Comenzamos con los versos de Antonio Machado y terminamos con sus versos, porque las saetas vienen a ser la explosión del fervor popular, "cancioncillas que tienen por principal objeto traer a la memoria del pueblo, especialmente en los días del Jueves y Viernes Santos, algunos pasajes de la pasión y muerte de Jesucristo (...) coplas disparadas a modo de flechazos contra el corazón de los fieles".

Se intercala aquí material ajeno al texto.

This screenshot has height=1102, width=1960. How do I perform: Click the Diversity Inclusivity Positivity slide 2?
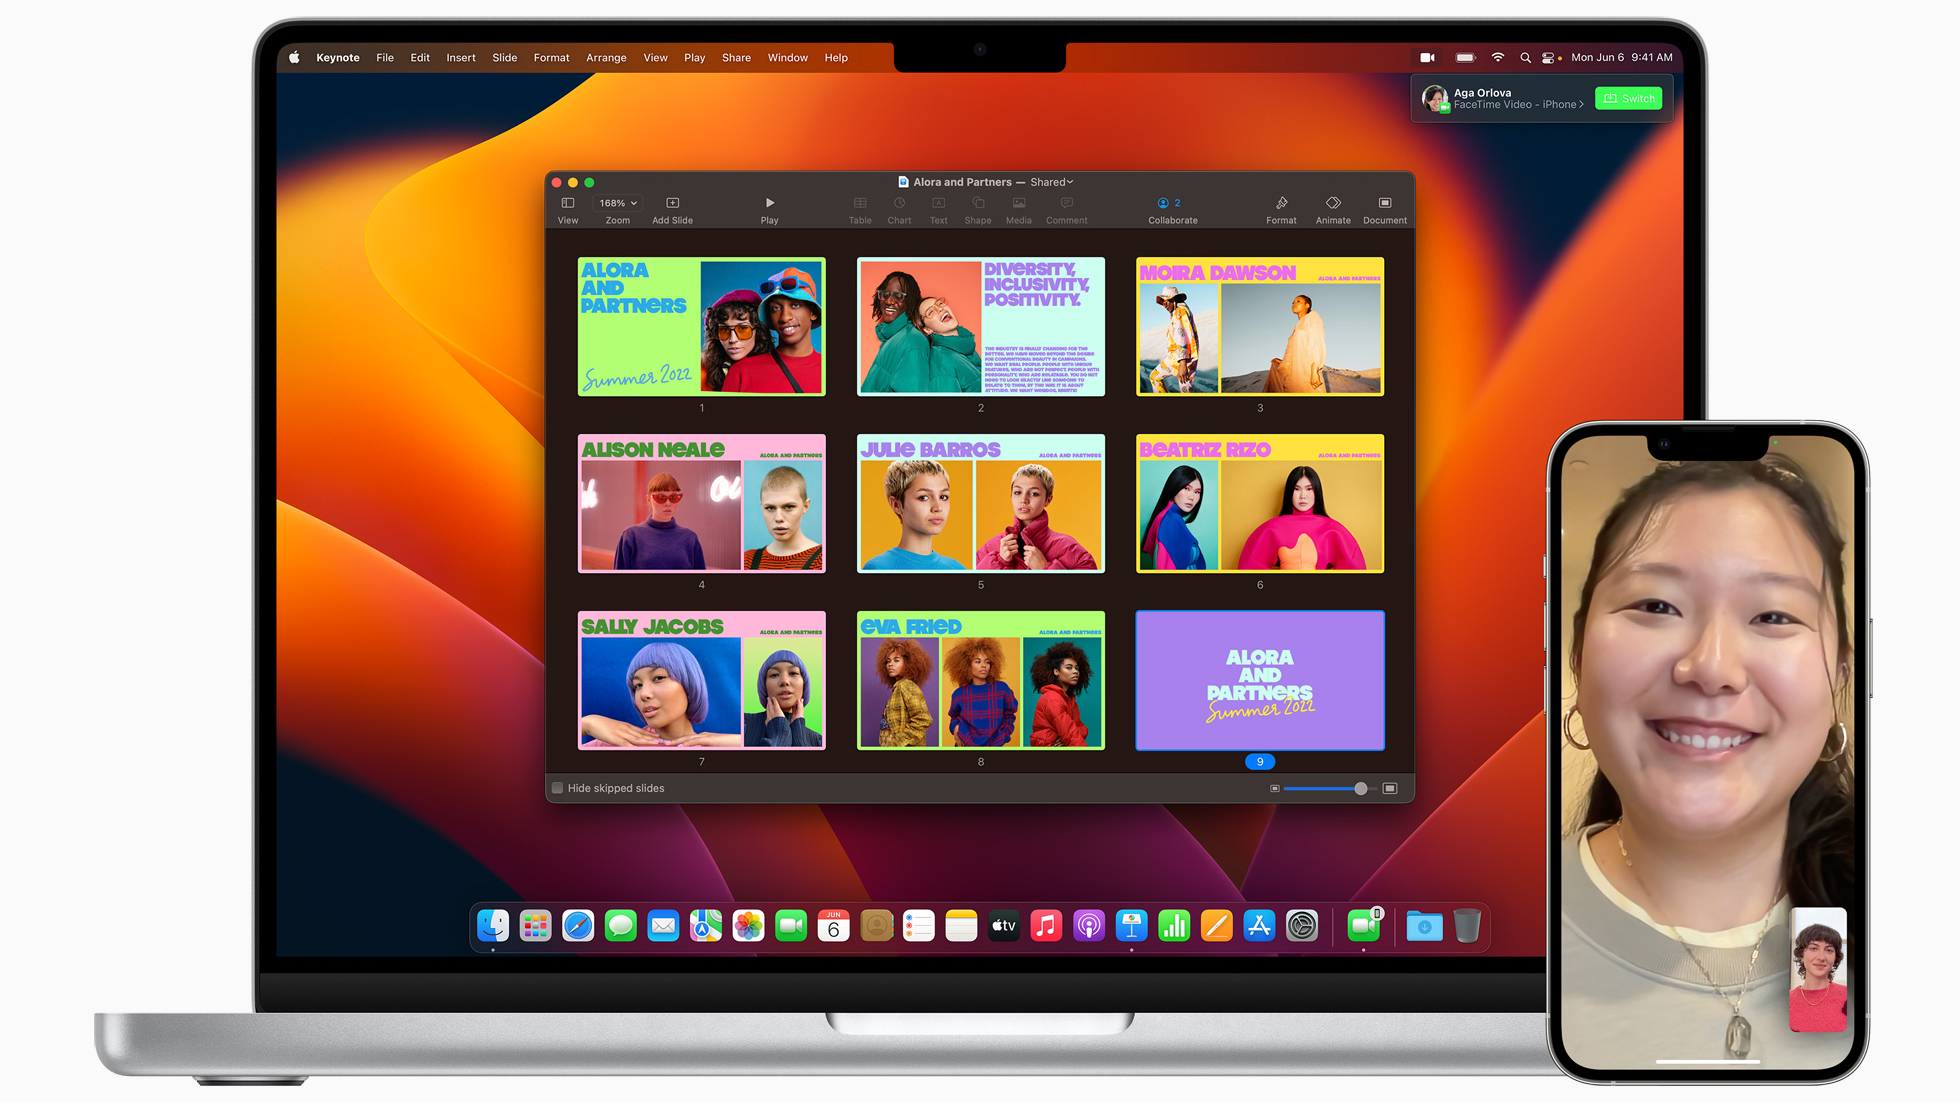click(x=981, y=326)
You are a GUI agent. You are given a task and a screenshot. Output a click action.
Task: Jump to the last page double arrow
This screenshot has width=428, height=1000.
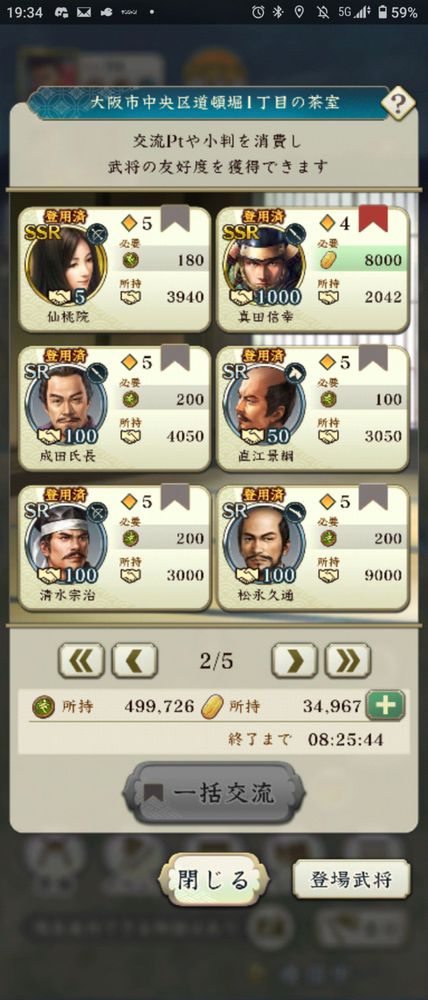point(348,660)
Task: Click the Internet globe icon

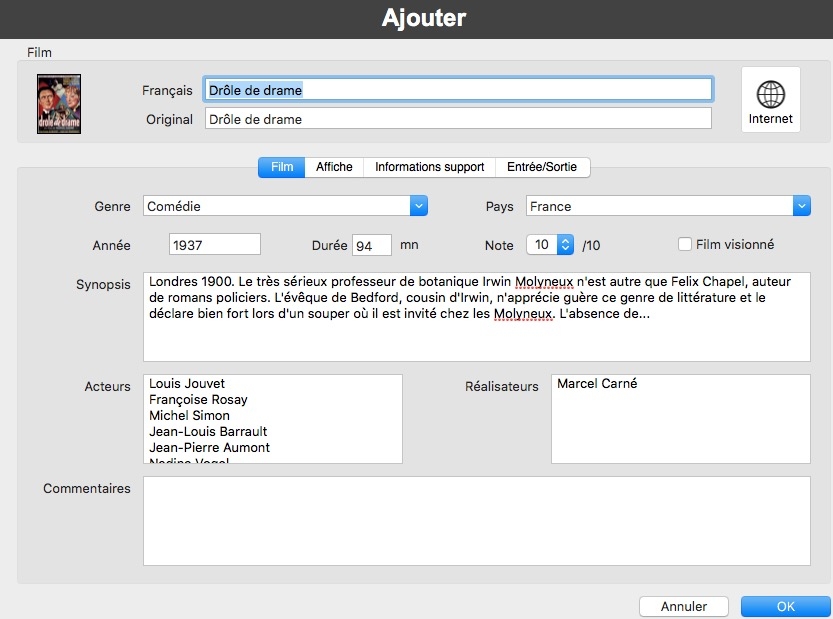Action: (x=770, y=96)
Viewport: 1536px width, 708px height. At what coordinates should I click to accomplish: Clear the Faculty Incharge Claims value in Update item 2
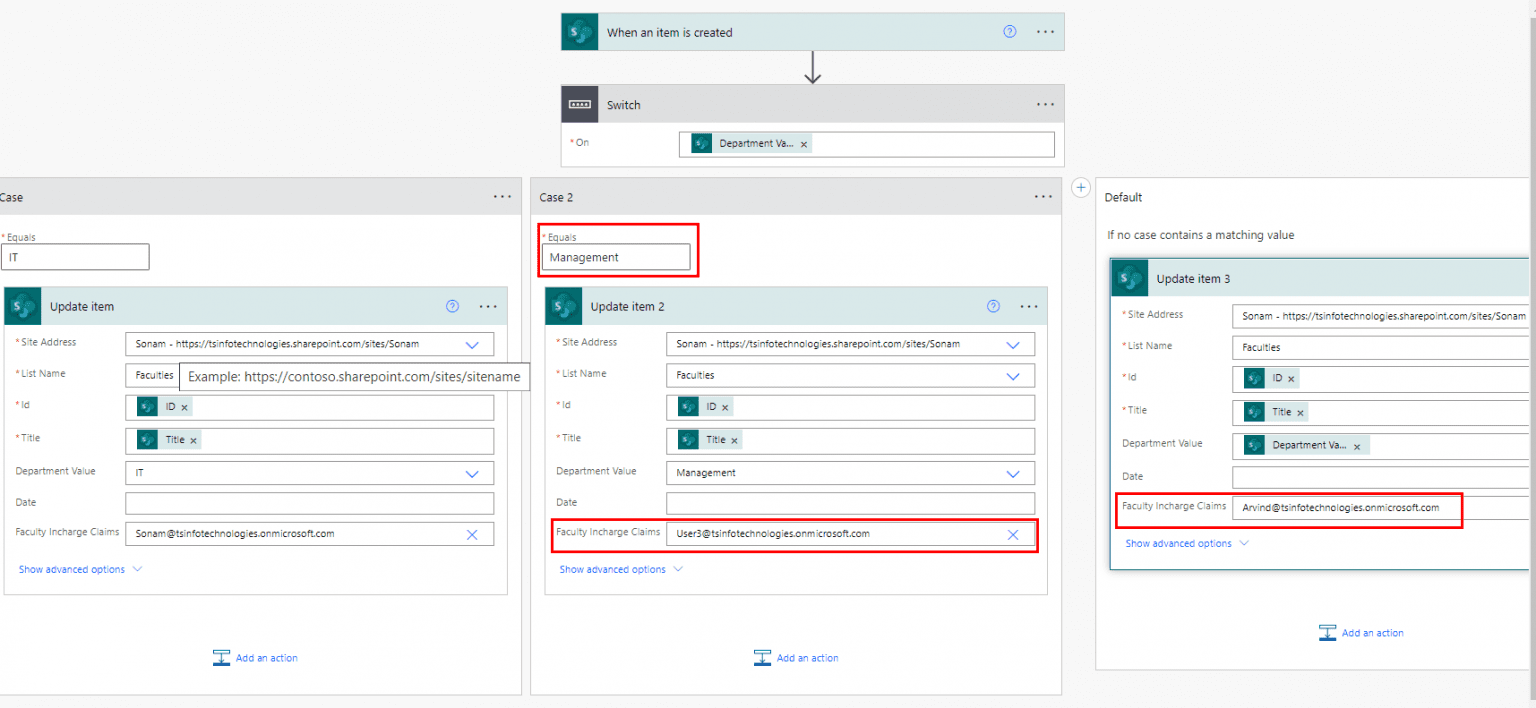(1013, 533)
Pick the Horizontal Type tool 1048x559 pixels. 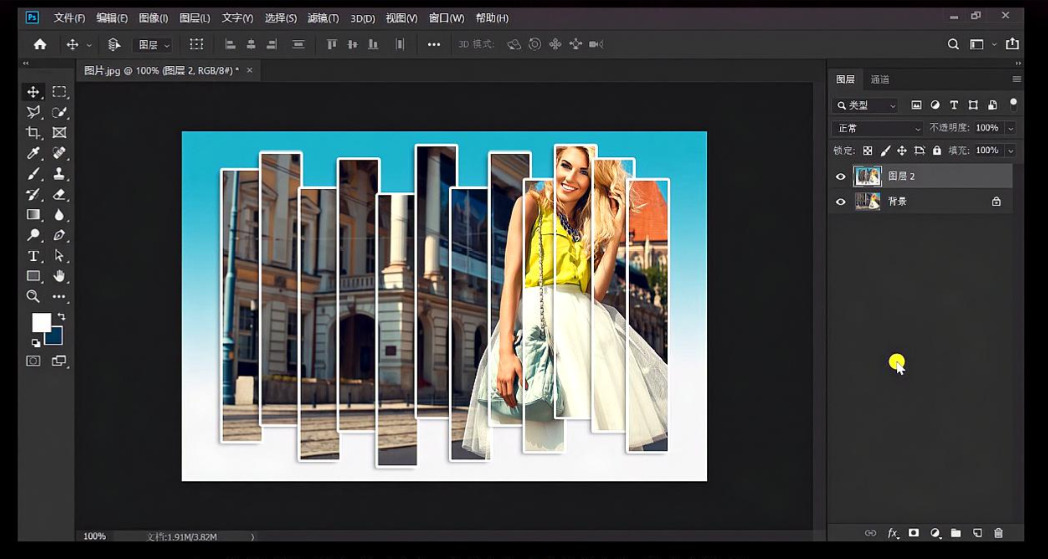click(33, 256)
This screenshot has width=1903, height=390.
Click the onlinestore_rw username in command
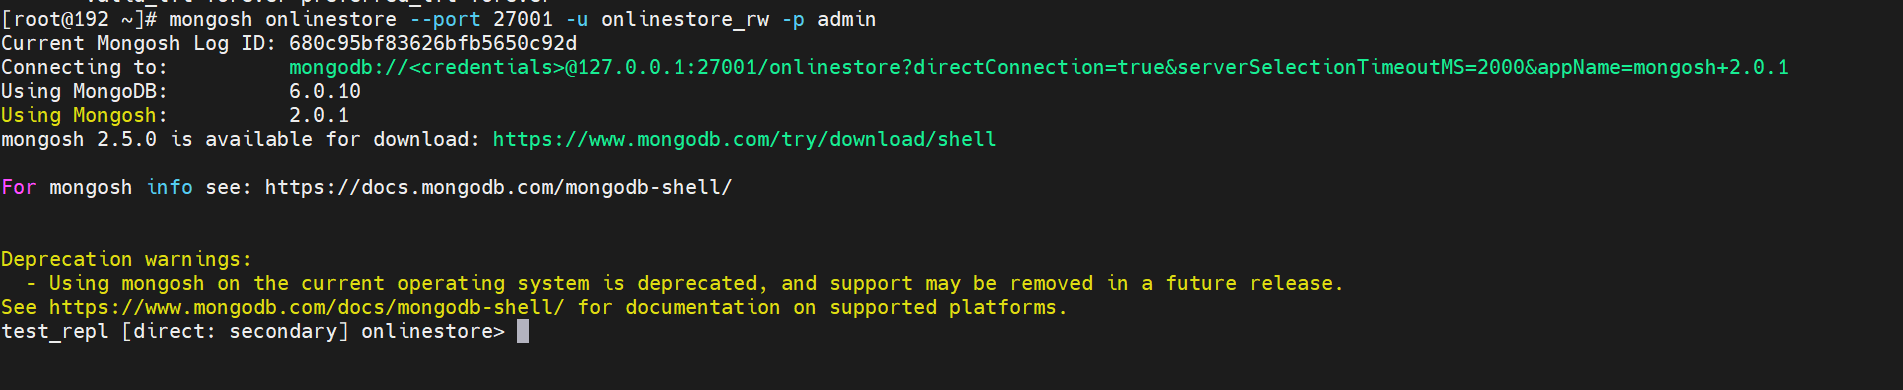[684, 19]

La nuestra está recogida de las palabras del poeta sevillano y se une a la música de Joan Manuel Serrat y al arreglo de Guillermo Fernández-Ríos.


Dijo una voz popular:

¿Quién me presta una escalera

para subir al madero,

para quitarle los clavos

a Jesús, el Nazareno?


Con ella terminó el concierto. Aplausos, aplausos y más aplausos. Sencillamente apoteósico. Bienes y parabienes para nuestro nuevo y flamante director, Carmelo Navas López, para el enorme e incansable trabajo desplegado durante estos meses de abnegada preparación, para su contagioso entusiasmo, para la constancia de los miembros de la Agrupación Coral y para la interpretación musical de Sara Ibáñez, Esther Torresano, Celia García y Carlos Ramos, insuperables los cuatro en su vertiente artística y dedicación. Todos, junto con los asistentes, contribuyeron para que en una iglesia, llena de público, lograra acercar su oración un poco más a Dios y de la que os puedo asegurar todos disfrutamos.